#### [AIM OF THE TASK]
Would you please write out every record exactly?

:: PROVIDED RECORDS ::

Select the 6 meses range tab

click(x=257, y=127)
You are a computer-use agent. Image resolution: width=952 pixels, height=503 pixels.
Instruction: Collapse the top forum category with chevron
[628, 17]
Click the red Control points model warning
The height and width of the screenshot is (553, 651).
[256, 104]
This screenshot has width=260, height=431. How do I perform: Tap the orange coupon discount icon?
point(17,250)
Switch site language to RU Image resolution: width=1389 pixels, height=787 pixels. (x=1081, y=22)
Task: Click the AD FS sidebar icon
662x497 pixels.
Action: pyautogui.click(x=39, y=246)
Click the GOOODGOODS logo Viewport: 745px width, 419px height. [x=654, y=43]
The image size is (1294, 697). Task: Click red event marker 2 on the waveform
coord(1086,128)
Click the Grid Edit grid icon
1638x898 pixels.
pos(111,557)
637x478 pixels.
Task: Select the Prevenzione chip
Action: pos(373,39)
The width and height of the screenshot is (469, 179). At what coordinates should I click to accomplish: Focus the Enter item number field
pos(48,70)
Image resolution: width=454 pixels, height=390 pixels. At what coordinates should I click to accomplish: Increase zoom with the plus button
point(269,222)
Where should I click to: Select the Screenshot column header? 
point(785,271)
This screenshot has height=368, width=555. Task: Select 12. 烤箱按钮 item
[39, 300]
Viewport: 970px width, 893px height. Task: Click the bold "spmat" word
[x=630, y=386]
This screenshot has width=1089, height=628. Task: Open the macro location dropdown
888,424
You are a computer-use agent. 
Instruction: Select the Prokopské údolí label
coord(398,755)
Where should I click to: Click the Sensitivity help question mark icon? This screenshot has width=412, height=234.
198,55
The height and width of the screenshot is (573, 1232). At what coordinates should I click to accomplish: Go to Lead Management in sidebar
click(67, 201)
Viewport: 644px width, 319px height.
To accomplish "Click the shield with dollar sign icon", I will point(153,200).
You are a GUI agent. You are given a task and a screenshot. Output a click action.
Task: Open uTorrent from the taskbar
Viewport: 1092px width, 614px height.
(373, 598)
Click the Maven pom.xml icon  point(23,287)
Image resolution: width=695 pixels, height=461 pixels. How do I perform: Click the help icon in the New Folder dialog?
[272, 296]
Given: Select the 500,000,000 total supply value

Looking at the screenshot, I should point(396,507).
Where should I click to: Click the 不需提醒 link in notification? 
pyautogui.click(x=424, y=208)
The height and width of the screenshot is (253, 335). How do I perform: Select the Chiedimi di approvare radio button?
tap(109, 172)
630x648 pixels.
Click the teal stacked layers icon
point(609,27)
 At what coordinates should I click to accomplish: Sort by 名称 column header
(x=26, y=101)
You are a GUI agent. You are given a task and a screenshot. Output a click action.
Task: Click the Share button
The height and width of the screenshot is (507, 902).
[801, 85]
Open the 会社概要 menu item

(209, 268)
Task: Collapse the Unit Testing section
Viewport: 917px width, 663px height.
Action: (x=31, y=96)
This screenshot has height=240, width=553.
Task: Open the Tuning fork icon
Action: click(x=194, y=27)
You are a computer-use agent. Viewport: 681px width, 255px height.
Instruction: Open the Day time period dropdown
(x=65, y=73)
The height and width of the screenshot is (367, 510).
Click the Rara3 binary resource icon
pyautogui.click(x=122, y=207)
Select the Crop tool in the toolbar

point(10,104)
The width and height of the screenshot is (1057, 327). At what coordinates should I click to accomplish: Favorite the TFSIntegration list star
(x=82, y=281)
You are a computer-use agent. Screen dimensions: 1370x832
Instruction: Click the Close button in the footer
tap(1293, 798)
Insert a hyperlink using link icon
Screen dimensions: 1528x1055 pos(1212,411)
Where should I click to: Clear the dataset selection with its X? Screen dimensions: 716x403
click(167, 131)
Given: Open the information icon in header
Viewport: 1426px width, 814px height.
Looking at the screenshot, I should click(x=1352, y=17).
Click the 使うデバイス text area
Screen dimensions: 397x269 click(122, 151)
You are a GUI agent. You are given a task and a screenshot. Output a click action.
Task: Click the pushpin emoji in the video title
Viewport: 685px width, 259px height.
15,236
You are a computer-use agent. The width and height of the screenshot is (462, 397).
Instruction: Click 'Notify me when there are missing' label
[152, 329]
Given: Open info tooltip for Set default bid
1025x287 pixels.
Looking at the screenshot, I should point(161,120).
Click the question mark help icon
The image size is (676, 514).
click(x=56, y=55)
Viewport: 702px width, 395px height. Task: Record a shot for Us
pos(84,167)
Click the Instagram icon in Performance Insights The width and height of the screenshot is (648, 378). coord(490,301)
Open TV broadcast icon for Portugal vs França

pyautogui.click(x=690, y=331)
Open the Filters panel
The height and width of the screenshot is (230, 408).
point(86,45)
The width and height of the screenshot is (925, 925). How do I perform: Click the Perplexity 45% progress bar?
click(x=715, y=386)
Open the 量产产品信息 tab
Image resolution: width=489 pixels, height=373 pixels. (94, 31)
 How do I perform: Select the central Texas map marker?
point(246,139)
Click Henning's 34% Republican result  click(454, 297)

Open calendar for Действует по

:::

#### [SOLUTION]
Select the 6 meses range tab

click(x=257, y=127)
You are a computer-use agent. Image resolution: width=952 pixels, height=503 pixels.
Instruction: Collapse the top forum category with chevron
[628, 17]
Click the red Control points model warning
The height and width of the screenshot is (553, 651).
[256, 104]
This screenshot has width=260, height=431. How do I perform: Tap the orange coupon discount icon?
point(17,250)
Switch site language to RU Image resolution: width=1389 pixels, height=787 pixels. (x=1081, y=22)
Task: Click the AD FS sidebar icon
662x497 pixels.
Action: pyautogui.click(x=39, y=246)
Click the GOOODGOODS logo Viewport: 745px width, 419px height. [x=654, y=43]
The image size is (1294, 697). Task: Click red event marker 2 on the waveform
coord(1086,128)
Click the Grid Edit grid icon
1638x898 pixels.
pos(111,557)
637x478 pixels.
Task: Select the Prevenzione chip
Action: pos(373,39)
The width and height of the screenshot is (469, 179). At what coordinates should I click to accomplish: Focus the Enter item number field
pos(48,70)
Image resolution: width=454 pixels, height=390 pixels. At what coordinates should I click to accomplish: Increase zoom with the plus button
point(269,222)
Where should I click to: Select the Screenshot column header? 
point(785,271)
This screenshot has height=368, width=555. Task: Select 12. 烤箱按钮 item
[39, 300]
Viewport: 970px width, 893px height. Task: Click the bold "spmat" word
[x=630, y=386]
This screenshot has width=1089, height=628. Task: Open the macro location dropdown
888,424
You are a computer-use agent. 
Instruction: Select the Prokopské údolí label
coord(398,755)
Where should I click to: Click the Sensitivity help question mark icon? This screenshot has width=412, height=234.
198,55
The height and width of the screenshot is (573, 1232). At what coordinates should I click to accomplish: Go to Lead Management in sidebar
click(67, 201)
Viewport: 644px width, 319px height.
To accomplish "Click the shield with dollar sign icon", I will point(153,200).
You are a GUI agent. You are given a task and a screenshot. Output a click action.
Task: Open uTorrent from the taskbar
Viewport: 1092px width, 614px height.
(373, 598)
Click the Maven pom.xml icon  point(23,287)
Image resolution: width=695 pixels, height=461 pixels. How do I perform: Click the help icon in the New Folder dialog?
[272, 296]
Given: Select the 500,000,000 total supply value

Looking at the screenshot, I should point(396,507).
Where should I click to: Click the 不需提醒 link in notification? 
pyautogui.click(x=424, y=208)
The height and width of the screenshot is (253, 335). How do I perform: Select the Chiedimi di approvare radio button?
tap(109, 172)
630x648 pixels.
Click the teal stacked layers icon
point(609,27)
 At what coordinates should I click to accomplish: Sort by 名称 column header
(x=26, y=101)
You are a GUI agent. You are given a task and a screenshot. Output a click action.
Task: Click the Share button
The height and width of the screenshot is (507, 902).
[801, 85]
Open the 会社概要 menu item

(209, 268)
Task: Collapse the Unit Testing section
Viewport: 917px width, 663px height.
Action: (x=31, y=96)
This screenshot has height=240, width=553.
Task: Open the Tuning fork icon
Action: click(x=194, y=27)
You are a computer-use agent. Viewport: 681px width, 255px height.
Instruction: Open the Day time period dropdown
(x=65, y=73)
The height and width of the screenshot is (367, 510).
Click the Rara3 binary resource icon
pyautogui.click(x=122, y=207)
Select the Crop tool in the toolbar

point(10,104)
The width and height of the screenshot is (1057, 327). At what coordinates should I click to accomplish: Favorite the TFSIntegration list star
(x=82, y=281)
You are a computer-use agent. Screen dimensions: 1370x832
Instruction: Click the Close button in the footer
tap(1293, 798)
Insert a hyperlink using link icon
Screen dimensions: 1528x1055 pos(1212,411)
Where should I click to: Clear the dataset selection with its X? Screen dimensions: 716x403
click(167, 131)
Given: Open the information icon in header
Viewport: 1426px width, 814px height.
Looking at the screenshot, I should click(x=1352, y=17).
Click the 使うデバイス text area
Screen dimensions: 397x269 click(122, 151)
You are a GUI agent. You are given a task and a screenshot. Output a click action.
Task: Click the pushpin emoji in the video title
Viewport: 685px width, 259px height.
15,236
You are a computer-use agent. The width and height of the screenshot is (462, 397).
Instruction: Click 'Notify me when there are missing' label
[152, 329]
Given: Open info tooltip for Set default bid
1025x287 pixels.
Looking at the screenshot, I should point(161,120).
Click the question mark help icon
The image size is (676, 514).
click(x=56, y=55)
Viewport: 702px width, 395px height. Task: Record a shot for Us
pos(84,167)
Click the Instagram icon in Performance Insights The width and height of the screenshot is (648, 378). coord(490,301)
Open TV broadcast icon for Portugal vs França

pyautogui.click(x=690, y=331)
Open the Filters panel
The height and width of the screenshot is (230, 408).
point(86,45)
The width and height of the screenshot is (925, 925). How do I perform: Click the Perplexity 45% progress bar?
click(x=715, y=386)
Open the 量产产品信息 tab
Image resolution: width=489 pixels, height=373 pixels. (94, 31)
 How do I perform: Select the central Texas map marker?
point(246,139)
Click Henning's 34% Republican result  click(454, 297)

Open calendar for Действует по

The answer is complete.